Description of the task -
Below is the data. Give it again, complete and exact.

Segment Open

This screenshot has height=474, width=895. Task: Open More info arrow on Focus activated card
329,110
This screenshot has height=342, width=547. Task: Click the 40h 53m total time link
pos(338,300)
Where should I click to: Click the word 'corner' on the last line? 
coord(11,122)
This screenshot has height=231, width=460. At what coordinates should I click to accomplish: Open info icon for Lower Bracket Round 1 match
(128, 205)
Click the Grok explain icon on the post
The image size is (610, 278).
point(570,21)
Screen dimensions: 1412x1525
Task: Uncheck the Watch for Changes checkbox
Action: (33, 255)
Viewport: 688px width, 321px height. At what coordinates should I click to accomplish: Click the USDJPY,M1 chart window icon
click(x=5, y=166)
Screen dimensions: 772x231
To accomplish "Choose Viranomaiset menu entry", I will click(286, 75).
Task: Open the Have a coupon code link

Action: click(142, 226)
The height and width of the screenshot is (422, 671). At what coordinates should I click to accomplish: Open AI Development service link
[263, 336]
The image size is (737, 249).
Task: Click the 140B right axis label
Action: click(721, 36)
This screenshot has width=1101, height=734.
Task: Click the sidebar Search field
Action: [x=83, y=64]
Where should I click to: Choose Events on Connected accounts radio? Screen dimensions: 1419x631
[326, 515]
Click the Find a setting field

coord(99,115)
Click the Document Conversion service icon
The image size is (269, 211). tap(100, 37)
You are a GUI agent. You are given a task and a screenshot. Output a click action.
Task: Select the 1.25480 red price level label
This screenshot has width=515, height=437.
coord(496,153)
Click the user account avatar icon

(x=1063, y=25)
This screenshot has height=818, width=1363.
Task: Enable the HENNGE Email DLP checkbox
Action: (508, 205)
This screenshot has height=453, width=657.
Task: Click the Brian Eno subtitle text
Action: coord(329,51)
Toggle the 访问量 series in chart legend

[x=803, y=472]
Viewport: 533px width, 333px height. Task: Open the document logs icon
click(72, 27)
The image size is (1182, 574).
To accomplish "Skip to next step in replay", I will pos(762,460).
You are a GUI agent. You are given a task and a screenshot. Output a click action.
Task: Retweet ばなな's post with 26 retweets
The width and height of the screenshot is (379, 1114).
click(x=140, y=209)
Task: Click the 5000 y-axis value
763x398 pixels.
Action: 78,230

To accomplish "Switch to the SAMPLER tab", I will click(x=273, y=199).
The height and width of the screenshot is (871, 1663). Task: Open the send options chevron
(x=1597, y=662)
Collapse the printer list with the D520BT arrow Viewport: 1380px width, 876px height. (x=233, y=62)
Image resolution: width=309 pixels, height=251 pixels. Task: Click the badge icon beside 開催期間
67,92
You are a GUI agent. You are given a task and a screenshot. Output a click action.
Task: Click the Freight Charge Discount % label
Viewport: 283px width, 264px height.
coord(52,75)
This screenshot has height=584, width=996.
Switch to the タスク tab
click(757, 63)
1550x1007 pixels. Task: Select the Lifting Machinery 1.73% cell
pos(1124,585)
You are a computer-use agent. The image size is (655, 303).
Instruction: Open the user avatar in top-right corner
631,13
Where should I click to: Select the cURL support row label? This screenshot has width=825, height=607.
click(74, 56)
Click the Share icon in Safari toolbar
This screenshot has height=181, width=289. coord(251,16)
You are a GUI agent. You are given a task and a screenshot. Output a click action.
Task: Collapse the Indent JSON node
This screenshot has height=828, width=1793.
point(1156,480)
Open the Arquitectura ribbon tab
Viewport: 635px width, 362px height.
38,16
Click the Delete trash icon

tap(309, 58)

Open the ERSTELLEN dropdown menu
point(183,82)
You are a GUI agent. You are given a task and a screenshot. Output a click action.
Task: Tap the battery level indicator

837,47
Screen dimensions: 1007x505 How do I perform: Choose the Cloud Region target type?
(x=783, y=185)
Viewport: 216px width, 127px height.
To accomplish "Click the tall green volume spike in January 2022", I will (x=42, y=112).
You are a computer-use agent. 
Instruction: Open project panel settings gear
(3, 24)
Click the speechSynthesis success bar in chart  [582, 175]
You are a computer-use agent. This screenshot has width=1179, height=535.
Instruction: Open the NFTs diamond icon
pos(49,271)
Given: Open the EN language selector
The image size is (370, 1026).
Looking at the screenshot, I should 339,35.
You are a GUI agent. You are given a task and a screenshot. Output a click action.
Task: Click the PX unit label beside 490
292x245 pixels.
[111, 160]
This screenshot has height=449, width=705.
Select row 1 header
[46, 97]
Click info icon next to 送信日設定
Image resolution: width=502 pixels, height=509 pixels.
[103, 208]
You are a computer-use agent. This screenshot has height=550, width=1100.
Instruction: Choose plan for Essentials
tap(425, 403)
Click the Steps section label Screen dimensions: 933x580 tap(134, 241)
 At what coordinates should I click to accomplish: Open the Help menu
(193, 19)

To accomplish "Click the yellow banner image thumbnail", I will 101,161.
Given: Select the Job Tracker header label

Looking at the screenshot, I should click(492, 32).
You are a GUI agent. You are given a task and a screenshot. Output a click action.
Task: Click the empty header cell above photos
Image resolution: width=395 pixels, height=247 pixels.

Segment Closed

Solution to the exercise -
This screenshot has height=474, width=895. Task: Open More info arrow on Focus activated card
329,110
This screenshot has height=342, width=547. Task: Click the 40h 53m total time link
pos(338,300)
Where should I click to: Click the word 'corner' on the last line? 
coord(11,122)
This screenshot has height=231, width=460. At what coordinates should I click to accomplish: Open info icon for Lower Bracket Round 1 match
(128, 205)
Click the Grok explain icon on the post
The image size is (610, 278).
point(570,21)
Screen dimensions: 1412x1525
Task: Uncheck the Watch for Changes checkbox
Action: (33, 255)
Viewport: 688px width, 321px height. At what coordinates should I click to accomplish: Click the USDJPY,M1 chart window icon
click(x=5, y=166)
Screen dimensions: 772x231
To accomplish "Choose Viranomaiset menu entry", I will click(286, 75).
Task: Open the Have a coupon code link

Action: click(142, 226)
The height and width of the screenshot is (422, 671). At what coordinates should I click to accomplish: Open AI Development service link
[263, 336]
The image size is (737, 249).
Task: Click the 140B right axis label
Action: click(721, 36)
This screenshot has width=1101, height=734.
Task: Click the sidebar Search field
Action: [x=83, y=64]
Where should I click to: Choose Events on Connected accounts radio? Screen dimensions: 1419x631
[326, 515]
Click the Find a setting field

coord(99,115)
Click the Document Conversion service icon
The image size is (269, 211). tap(100, 37)
You are a GUI agent. You are given a task and a screenshot. Output a click action.
Task: Select the 1.25480 red price level label
This screenshot has width=515, height=437.
coord(496,153)
Click the user account avatar icon

(x=1063, y=25)
This screenshot has height=818, width=1363.
Task: Enable the HENNGE Email DLP checkbox
Action: (508, 205)
This screenshot has height=453, width=657.
Task: Click the Brian Eno subtitle text
Action: coord(329,51)
Toggle the 访问量 series in chart legend

[x=803, y=472]
Viewport: 533px width, 333px height. Task: Open the document logs icon
click(72, 27)
The image size is (1182, 574).
To accomplish "Skip to next step in replay", I will pos(762,460).
You are a GUI agent. You are given a task and a screenshot. Output a click action.
Task: Retweet ばなな's post with 26 retweets
The width and height of the screenshot is (379, 1114).
click(x=140, y=209)
Task: Click the 5000 y-axis value
763x398 pixels.
Action: 78,230

To accomplish "Switch to the SAMPLER tab", I will click(x=273, y=199).
The height and width of the screenshot is (871, 1663). Task: Open the send options chevron
(x=1597, y=662)
Collapse the printer list with the D520BT arrow Viewport: 1380px width, 876px height. (x=233, y=62)
Image resolution: width=309 pixels, height=251 pixels. Task: Click the badge icon beside 開催期間
67,92
You are a GUI agent. You are given a task and a screenshot. Output a click action.
Task: Click the Freight Charge Discount % label
Viewport: 283px width, 264px height.
coord(52,75)
This screenshot has height=584, width=996.
Switch to the タスク tab
click(757, 63)
1550x1007 pixels. Task: Select the Lifting Machinery 1.73% cell
pos(1124,585)
You are a computer-use agent. The image size is (655, 303).
Instruction: Open the user avatar in top-right corner
631,13
Where should I click to: Select the cURL support row label? This screenshot has width=825, height=607.
click(74, 56)
Click the Share icon in Safari toolbar
This screenshot has height=181, width=289. coord(251,16)
You are a GUI agent. You are given a task and a screenshot. Output a click action.
Task: Collapse the Indent JSON node
This screenshot has height=828, width=1793.
point(1156,480)
Open the Arquitectura ribbon tab
Viewport: 635px width, 362px height.
38,16
Click the Delete trash icon

tap(309, 58)

Open the ERSTELLEN dropdown menu
point(183,82)
You are a GUI agent. You are given a task and a screenshot. Output a click action.
Task: Tap the battery level indicator

837,47
Screen dimensions: 1007x505 How do I perform: Choose the Cloud Region target type?
(x=783, y=185)
Viewport: 216px width, 127px height.
To accomplish "Click the tall green volume spike in January 2022", I will (x=42, y=112).
You are a computer-use agent. 
Instruction: Open project panel settings gear
(3, 24)
Click the speechSynthesis success bar in chart  [582, 175]
You are a computer-use agent. This screenshot has width=1179, height=535.
Instruction: Open the NFTs diamond icon
pos(49,271)
Given: Open the EN language selector
The image size is (370, 1026).
Looking at the screenshot, I should 339,35.
You are a GUI agent. You are given a task and a screenshot. Output a click action.
Task: Click the PX unit label beside 490
292x245 pixels.
[111, 160]
This screenshot has height=449, width=705.
Select row 1 header
[46, 97]
Click info icon next to 送信日設定
Image resolution: width=502 pixels, height=509 pixels.
[103, 208]
You are a computer-use agent. This screenshot has height=550, width=1100.
Instruction: Choose plan for Essentials
tap(425, 403)
Click the Steps section label Screen dimensions: 933x580 tap(134, 241)
 At what coordinates should I click to accomplish: Open the Help menu
(193, 19)

To accomplish "Click the yellow banner image thumbnail", I will 101,161.
Given: Select the Job Tracker header label

Looking at the screenshot, I should click(492, 32).
You are a GUI agent. You are given a task and a screenshot. Output a click action.
Task: Click the empty header cell above photos
Image resolution: width=395 pixels, height=247 pixels.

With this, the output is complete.